Feedstock (e.g., type of manure, woody debris, food processing waste) is the largest determinant of nutrient composition of the final compost. However, even between batches of the same type of compost, the content can vary. For example, here are nutrient values from several compost sources available in Washington (Table 4 and 5). Notice that nutrient content generally varies more between composts with different feedstocks than for composts from a similar feedstock.

Table 4. Nutrient availability in example Washington composts (lbs/ton).

  TotN P2O5 K2O Ca Mg Na S B Zn Mn Cu Fe
Royal Organics Compell1 7 20 50 54 11 4 6 0.04 0.21 0.51 0.06 32
Royal Organics Classic2 5 12 24 34 9 3 4 0.04 0.26 0.63 0.07 28
Royal Organics Mint 13 30 34 54 19 2 9 0.06 0.13 0.32 0.05 9
Rexius2 5 12 22 40 9 2 2 0.04 0.38 1.14 0.09 30
Eko 4 38 13 32 10 1 0.4 0.04 0.03 0.56 0.28 13
Ava Gro3 5 42 71 ND ND ND ND ND ND ND ND ND
Natural Selections 6 36 34 79 14 8 7 0.07 0.33 0.81 0.10 33
Nutrients available year 1 (lbs) per ton of compost (dry weight).
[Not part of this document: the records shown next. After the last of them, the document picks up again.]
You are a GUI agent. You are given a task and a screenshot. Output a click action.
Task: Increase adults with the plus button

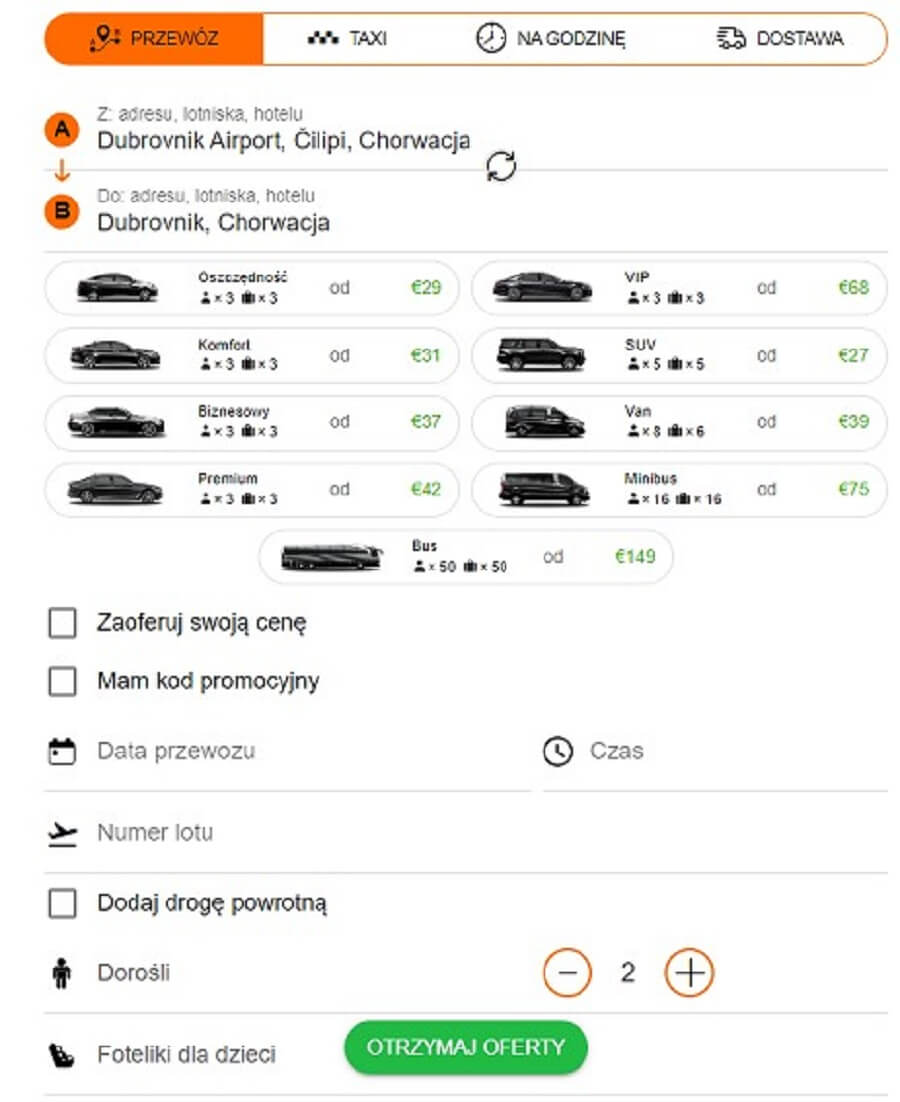click(689, 972)
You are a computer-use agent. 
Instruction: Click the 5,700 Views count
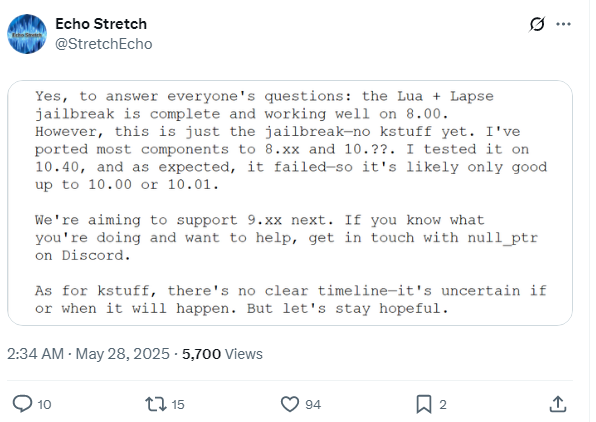[222, 354]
Assuming an availability factor of 0.15 for nitrogen.
1manure based; 2Greenwaste; 3broiler.
Based on compost tests for Washington composts analyzed at certified labs collected by DuPont 2015. Note: These results will vary from year to year and batch to batch. ND = not determined.
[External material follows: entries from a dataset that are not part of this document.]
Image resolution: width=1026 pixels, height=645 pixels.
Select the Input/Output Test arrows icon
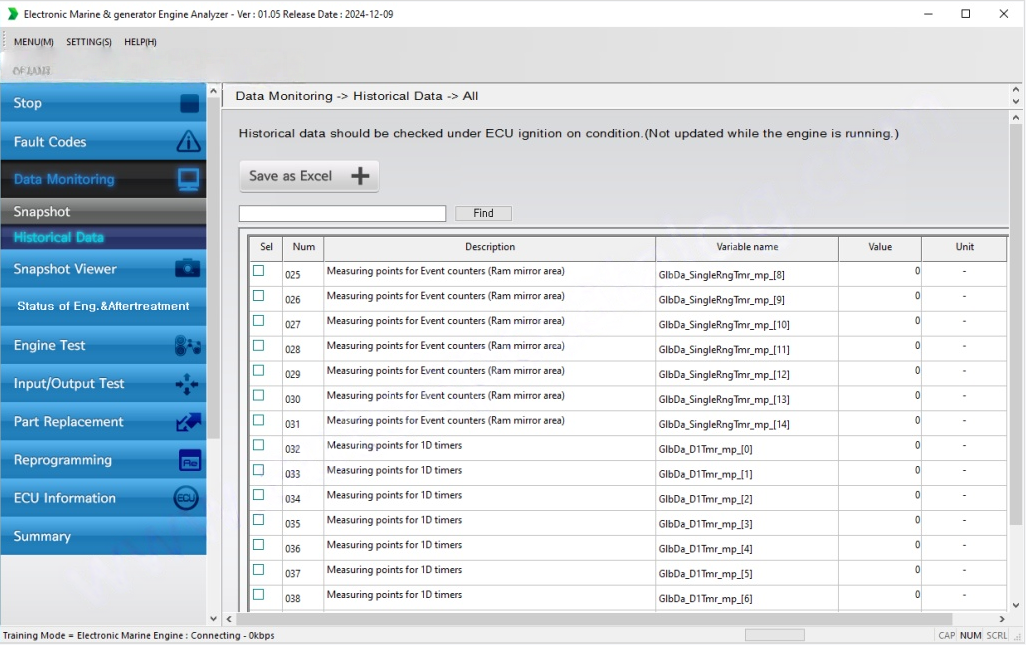(x=187, y=384)
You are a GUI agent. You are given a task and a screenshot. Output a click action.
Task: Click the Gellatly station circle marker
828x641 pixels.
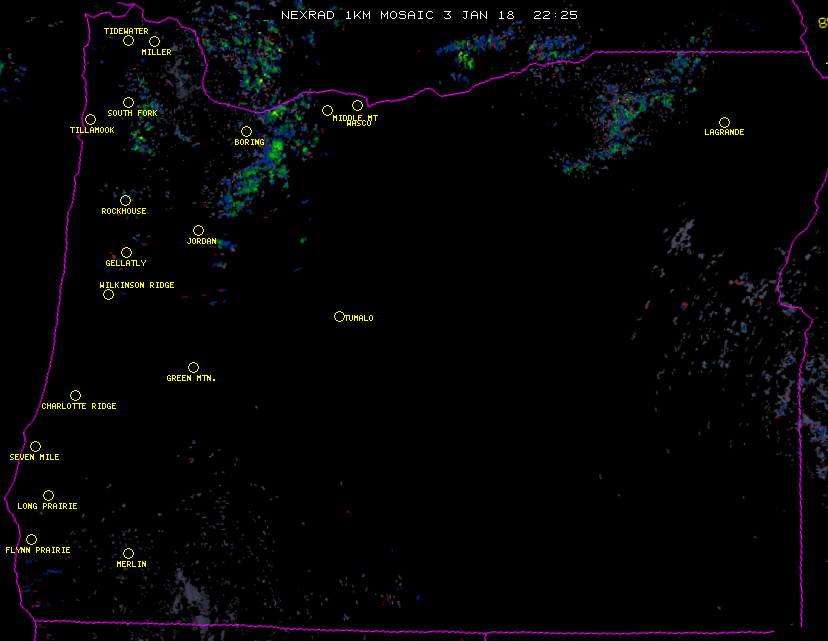126,252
On average, compost contains 1–3% total nitrogen (about 30–60 lb/ton). However, nitrogen in compost is not all available in the year managers apply it. Composts with higher total nitrogen generally have higher nitrogen mineralization in the year of application, resulting in more available nitrogen. The mineralization rate will also vary with compost maturity. Generally, between 5 and 20% will be mineralized per year. For mature compost, an estimated 15% will be available the year after application, and 10% the following two years. After three years, the compost will continue to contribute as part of the organic matter component of the soil. A conservative assumption is a credit of 20 lb per acre of available nitrogen for every percent organic matter greater than 2%. For less mature compost (e.g., chicken manure material, which is high in ammonium), 20% or more may be available the first year. Due to high volatization and leaching potential, immediate incorporation of materials that are not fully composted is critical.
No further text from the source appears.